▸ Aim
Convert the items below into a Markdown table with the columns Row and Line. Number each non-blank line in order and put its text beside the number, leaving out blank lines.

▸ Dataset entries
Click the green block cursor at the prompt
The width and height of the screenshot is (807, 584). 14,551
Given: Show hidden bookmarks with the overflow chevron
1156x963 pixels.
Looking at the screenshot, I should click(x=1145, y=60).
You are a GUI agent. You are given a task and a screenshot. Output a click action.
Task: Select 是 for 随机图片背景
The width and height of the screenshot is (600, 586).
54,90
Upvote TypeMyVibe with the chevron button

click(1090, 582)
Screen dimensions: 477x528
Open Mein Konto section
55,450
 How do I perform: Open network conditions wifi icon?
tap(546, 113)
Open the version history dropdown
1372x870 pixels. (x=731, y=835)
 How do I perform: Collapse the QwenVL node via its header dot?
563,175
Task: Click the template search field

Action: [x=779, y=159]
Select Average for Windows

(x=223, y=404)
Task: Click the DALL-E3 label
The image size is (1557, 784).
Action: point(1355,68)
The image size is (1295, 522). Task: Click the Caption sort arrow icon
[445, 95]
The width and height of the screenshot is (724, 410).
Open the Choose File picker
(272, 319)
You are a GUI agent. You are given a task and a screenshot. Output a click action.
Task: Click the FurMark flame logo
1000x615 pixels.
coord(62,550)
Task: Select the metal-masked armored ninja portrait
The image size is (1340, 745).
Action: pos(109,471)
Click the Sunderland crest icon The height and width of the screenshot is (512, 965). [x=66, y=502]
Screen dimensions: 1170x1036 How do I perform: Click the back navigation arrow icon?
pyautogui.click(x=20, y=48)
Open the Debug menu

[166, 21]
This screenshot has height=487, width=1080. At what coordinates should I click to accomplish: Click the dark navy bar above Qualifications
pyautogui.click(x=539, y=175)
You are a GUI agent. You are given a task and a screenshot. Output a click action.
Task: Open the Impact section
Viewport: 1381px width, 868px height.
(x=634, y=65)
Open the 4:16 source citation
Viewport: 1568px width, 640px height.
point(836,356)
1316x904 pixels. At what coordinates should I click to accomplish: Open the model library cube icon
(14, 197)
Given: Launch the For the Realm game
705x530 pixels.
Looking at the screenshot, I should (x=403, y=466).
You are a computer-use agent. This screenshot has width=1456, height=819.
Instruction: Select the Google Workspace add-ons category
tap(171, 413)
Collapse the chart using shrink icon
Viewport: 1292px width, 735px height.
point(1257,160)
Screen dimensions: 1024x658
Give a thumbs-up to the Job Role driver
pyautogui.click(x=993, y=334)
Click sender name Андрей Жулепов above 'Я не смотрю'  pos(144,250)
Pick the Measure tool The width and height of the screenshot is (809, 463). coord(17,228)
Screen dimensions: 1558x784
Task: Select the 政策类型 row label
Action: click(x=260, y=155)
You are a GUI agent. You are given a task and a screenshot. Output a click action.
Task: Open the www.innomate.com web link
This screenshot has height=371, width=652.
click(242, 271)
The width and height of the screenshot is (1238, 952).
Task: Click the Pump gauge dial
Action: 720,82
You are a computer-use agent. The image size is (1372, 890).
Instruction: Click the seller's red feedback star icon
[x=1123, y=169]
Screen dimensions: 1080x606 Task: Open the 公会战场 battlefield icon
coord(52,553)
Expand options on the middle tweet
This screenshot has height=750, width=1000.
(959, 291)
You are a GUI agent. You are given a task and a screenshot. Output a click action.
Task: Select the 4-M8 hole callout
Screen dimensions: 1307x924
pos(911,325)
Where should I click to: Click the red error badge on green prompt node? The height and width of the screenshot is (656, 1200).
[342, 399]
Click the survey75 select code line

▸ Solved problem
| Row | Line |
|---|---|
| 1 | Click the green block cursor at the prompt |
| 2 | The width and height of the screenshot is (807, 584). 14,551 |
| 3 | Given: Show hidden bookmarks with the overflow chevron |
| 4 | 1156x963 pixels. |
| 5 | Looking at the screenshot, I should click(x=1145, y=60). |
| 6 | You are a GUI agent. You are given a task and a screenshot. Output a click action. |
| 7 | Task: Select 是 for 随机图片背景 |
| 8 | The width and height of the screenshot is (600, 586). |
| 9 | 54,90 |
| 10 | Upvote TypeMyVibe with the chevron button |
| 11 | click(1090, 582) |
| 12 | Screen dimensions: 477x528 |
| 13 | Open Mein Konto section |
| 14 | 55,450 |
| 15 |  How do I perform: Open network conditions wifi icon? |
| 16 | tap(546, 113) |
| 17 | Open the version history dropdown |
| 18 | 1372x870 pixels. (x=731, y=835) |
| 19 |  How do I perform: Collapse the QwenVL node via its header dot? |
| 20 | 563,175 |
| 21 | Task: Click the template search field |
| 22 | Action: [x=779, y=159] |
| 23 | Select Average for Windows |
| 24 | (x=223, y=404) |
| 25 | Task: Click the DALL-E3 label |
| 26 | The image size is (1557, 784). |
| 27 | Action: point(1355,68) |
| 28 | The image size is (1295, 522). Task: Click the Caption sort arrow icon |
| 29 | [445, 95] |
| 30 | The width and height of the screenshot is (724, 410). |
| 31 | Open the Choose File picker |
| 32 | (272, 319) |
| 33 | You are a GUI agent. You are given a task and a screenshot. Output a click action. |
| 34 | Task: Click the FurMark flame logo |
| 35 | 1000x615 pixels. |
| 36 | coord(62,550) |
| 37 | Task: Select the metal-masked armored ninja portrait |
| 38 | The image size is (1340, 745). |
| 39 | Action: pos(109,471) |
| 40 | Click the Sunderland crest icon The height and width of the screenshot is (512, 965). [x=66, y=502] |
| 41 | Screen dimensions: 1170x1036 How do I perform: Click the back navigation arrow icon? |
| 42 | pyautogui.click(x=20, y=48) |
| 43 | Open the Debug menu |
| 44 | [166, 21] |
| 45 | This screenshot has height=487, width=1080. At what coordinates should I click to accomplish: Click the dark navy bar above Qualifications |
| 46 | pyautogui.click(x=539, y=175) |
| 47 | You are a GUI agent. You are given a task and a screenshot. Output a click action. |
| 48 | Task: Open the Impact section |
| 49 | Viewport: 1381px width, 868px height. |
| 50 | (x=634, y=65) |
| 51 | Open the 4:16 source citation |
| 52 | Viewport: 1568px width, 640px height. |
| 53 | point(836,356) |
| 54 | 1316x904 pixels. At what coordinates should I click to accomplish: Open the model library cube icon |
| 55 | (14, 197) |
| 56 | Given: Launch the For the Realm game |
| 57 | 705x530 pixels. |
| 58 | Looking at the screenshot, I should (x=403, y=466). |
| 59 | You are a computer-use agent. This screenshot has width=1456, height=819. |
| 60 | Instruction: Select the Google Workspace add-ons category |
| 61 | tap(171, 413) |
| 62 | Collapse the chart using shrink icon |
| 63 | Viewport: 1292px width, 735px height. |
| 64 | point(1257,160) |
| 65 | Screen dimensions: 1024x658 |
| 66 | Give a thumbs-up to the Job Role driver |
| 67 | pyautogui.click(x=993, y=334) |
| 68 | Click sender name Андрей Жулепов above 'Я не смотрю'  pos(144,250) |
| 69 | Pick the Measure tool The width and height of the screenshot is (809, 463). coord(17,228) |
| 70 | Screen dimensions: 1558x784 |
| 71 | Task: Select the 政策类型 row label |
| 72 | Action: click(x=260, y=155) |
| 73 | You are a GUI agent. You are given a task and a screenshot. Output a click action. |
| 74 | Task: Open the www.innomate.com web link |
| 75 | This screenshot has height=371, width=652. |
| 76 | click(242, 271) |
| 77 | The width and height of the screenshot is (1238, 952). |
| 78 | Task: Click the Pump gauge dial |
| 79 | Action: 720,82 |
| 80 | You are a computer-use agent. The image size is (1372, 890). |
| 81 | Instruction: Click the seller's red feedback star icon |
| 82 | [x=1123, y=169] |
| 83 | Screen dimensions: 1080x606 Task: Open the 公会战场 battlefield icon |
| 84 | coord(52,553) |
| 85 | Expand options on the middle tweet |
| 86 | This screenshot has height=750, width=1000. |
| 87 | (959, 291) |
| 88 | You are a GUI agent. You are given a task and a screenshot. Output a click action. |
| 89 | Task: Select the 4-M8 hole callout |
| 90 | Screen dimensions: 1307x924 |
| 91 | pos(911,325) |
| 92 | Where should I click to: Click the red error badge on green prompt node? The height and width of the screenshot is (656, 1200). |
| 93 | [342, 399] |
| 94 | Click the survey75 select code line |